私はよく、頭を打撲して流血した人にこういう。「表面の傷なら縫えば大丈夫です。心配するのは、頭の中に出血が起こっていないか、です。今検査をして頭の中に出血がなくても、のちにじわじわと出血が起こることがあります。慎重に様子を見ましょう」
頭を強く打撲して頭蓋骨の中に出血が起こり、致命的になるケースは少なからずある。しばらくしてから意識がなくなったり、言動がおかしくなったり、手足が麻痺したりといった症状が現れ、頭蓋内出血が判明することもあるのだ。

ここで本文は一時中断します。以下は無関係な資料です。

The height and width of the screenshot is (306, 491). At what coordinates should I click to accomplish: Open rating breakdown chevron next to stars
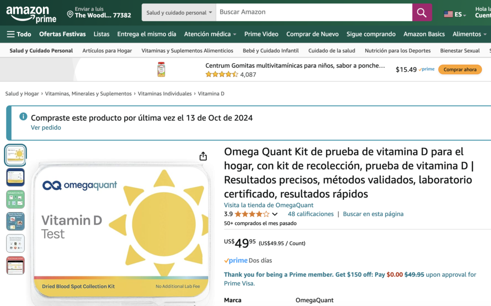(x=275, y=214)
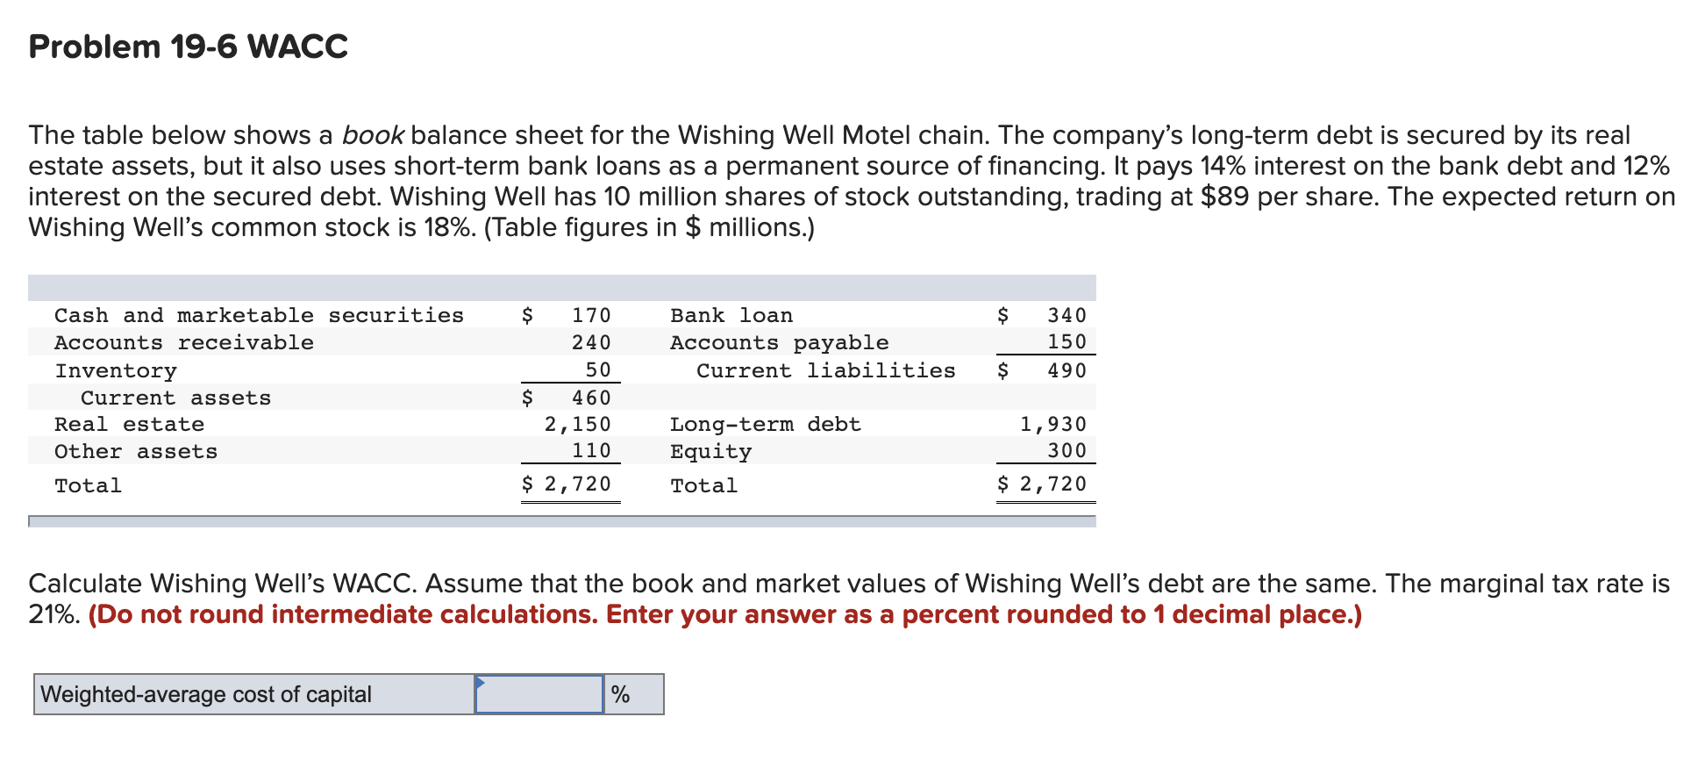1705x760 pixels.
Task: Select the Other assets amount 110
Action: (x=594, y=451)
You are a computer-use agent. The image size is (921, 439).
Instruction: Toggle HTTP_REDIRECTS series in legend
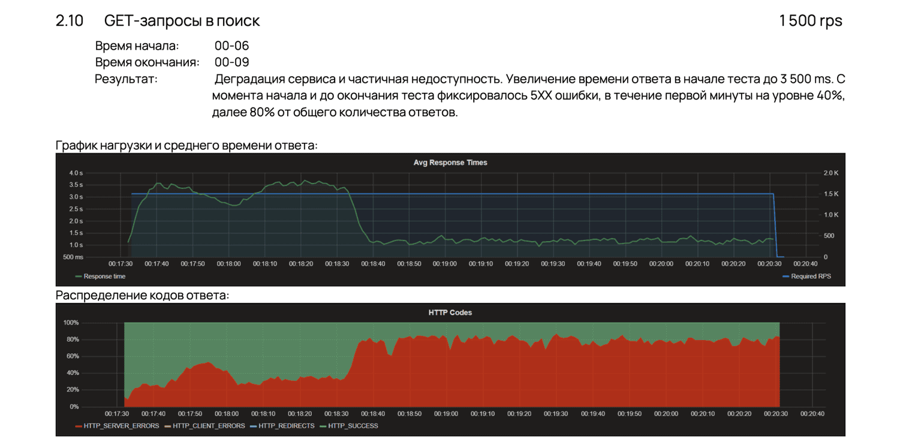pos(286,426)
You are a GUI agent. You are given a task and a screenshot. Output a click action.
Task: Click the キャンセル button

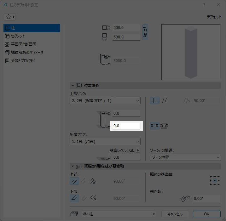[175, 214]
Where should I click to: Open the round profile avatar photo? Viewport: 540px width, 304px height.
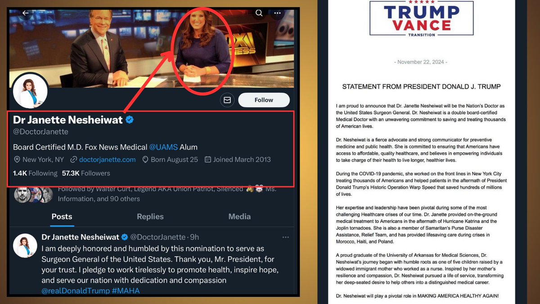click(x=30, y=90)
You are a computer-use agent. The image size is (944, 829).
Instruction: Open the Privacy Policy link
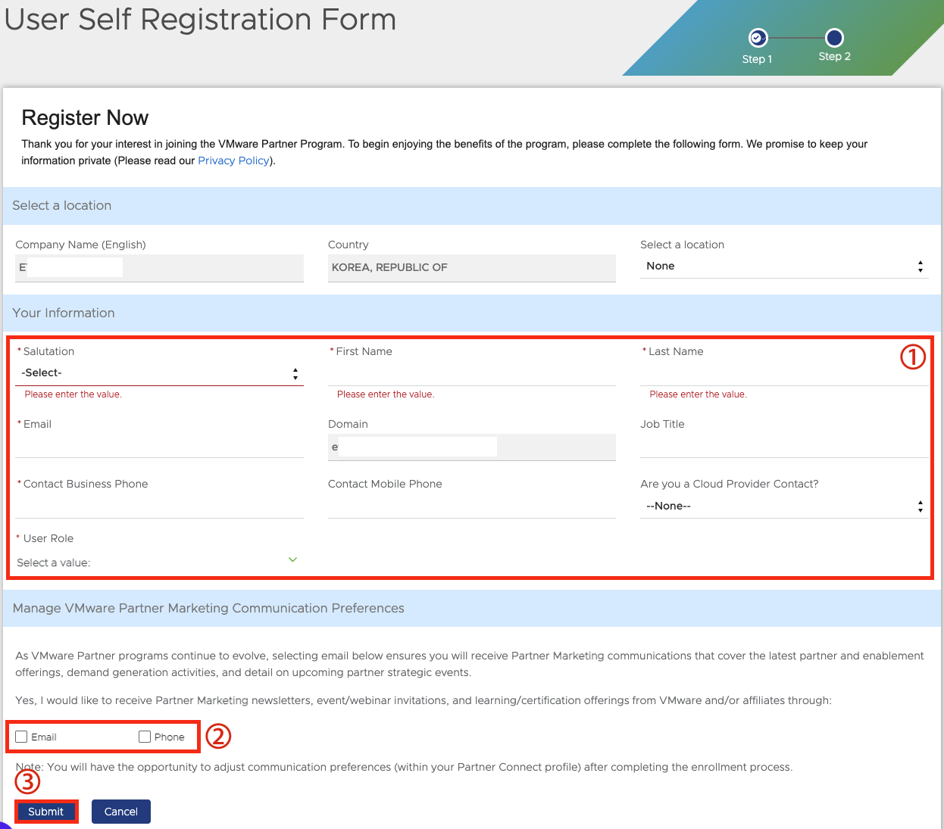coord(233,161)
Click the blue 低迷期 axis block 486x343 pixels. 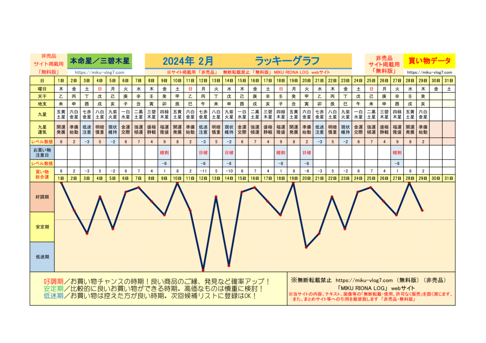coord(42,257)
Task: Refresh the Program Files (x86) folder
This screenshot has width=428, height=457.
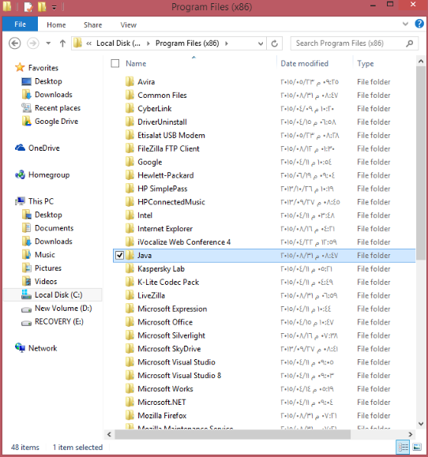Action: (x=274, y=43)
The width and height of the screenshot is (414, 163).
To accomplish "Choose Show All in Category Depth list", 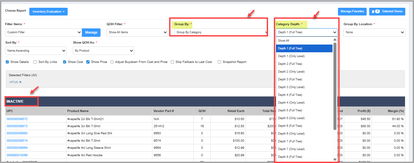I will click(284, 41).
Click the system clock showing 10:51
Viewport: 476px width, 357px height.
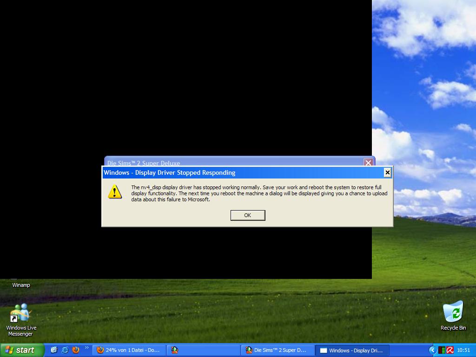coord(463,350)
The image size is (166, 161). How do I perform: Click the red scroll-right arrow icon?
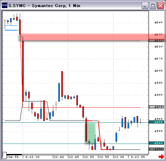click(x=161, y=157)
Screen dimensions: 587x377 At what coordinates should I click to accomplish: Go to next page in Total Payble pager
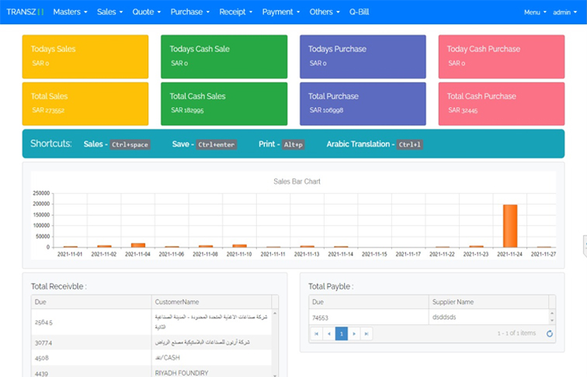tap(354, 334)
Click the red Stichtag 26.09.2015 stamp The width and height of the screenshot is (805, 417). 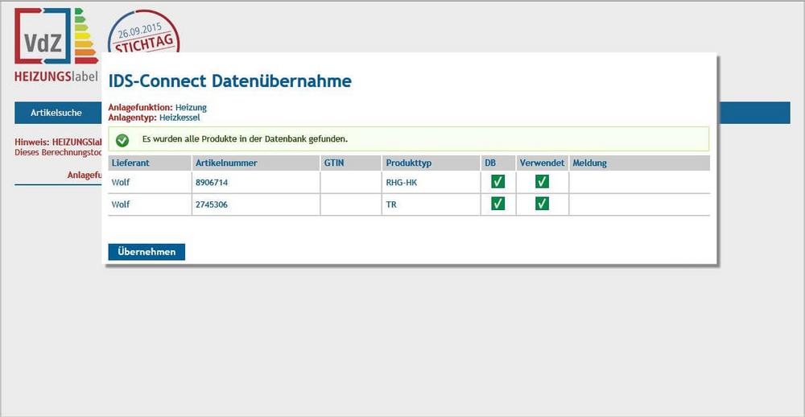(x=145, y=35)
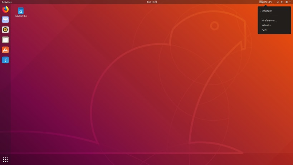Image resolution: width=293 pixels, height=165 pixels.
Task: Show Applications grid button
Action: [x=5, y=160]
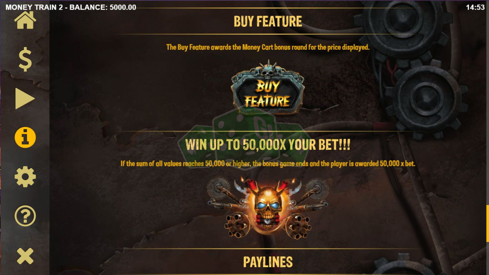Click the green dice watermark logo

[x=243, y=141]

「頭部外傷注意書」として、これらの注意事項をリストアップした用紙を患者に手渡す病院も多い。最初の受診時に「大丈夫です」とは言い切れないからだ。
目の周りがパンダになったとき
また、打撲後一週間~一ヵ月以上経ってから頭の中の出血がわかるケースもある。これは「慢性硬膜下血腫」と呼ばれ、特に高齢者に多い。何となく物忘れが目立つ、ふらつく、といった症状が現れ、家族が認知症だと誤解して受診が遅れることもある。
このケースでは、「頭の表面からの出血がない」どころか、「頭を打ったことすら覚えていない」こともある。気づかないうちに打撲していて、知らないうちに見えないところで出血を起こしている、というわけだ。頭からの流血が必ずしも重症ではない一方で、目立つ出血がなかったら軽症とも限らないのだ。
余談だが、おでこを打撲してタンコブ(皮下血腫)ができ、翌日目の周りがパンダのように紫になって慌てて受診する人も多い。「目も打撲していたのではないか」と思うからだ。
これは、皮膚の下に溜まった血液が移動して起こる現象で、珍しいものではない。おでこにあった血液が、重力に従って降りてきたのである。多くの場合、自然に色が薄くなり、そのうち吸収されてしまう。
ただし、皮膚が薄い高齢者の場合は、ただの「タンコブ」でも要注意である。表面の皮膚の血流が悪くなり、壊死してしまうことがあるためだ。
このように、打撲によって体にはさまざまな変化が起こりうるが、その成り立ちは理論的に説明できる。人体のしくみを知っていると、「予測もつかない現象」に仰天することは少ないのだ。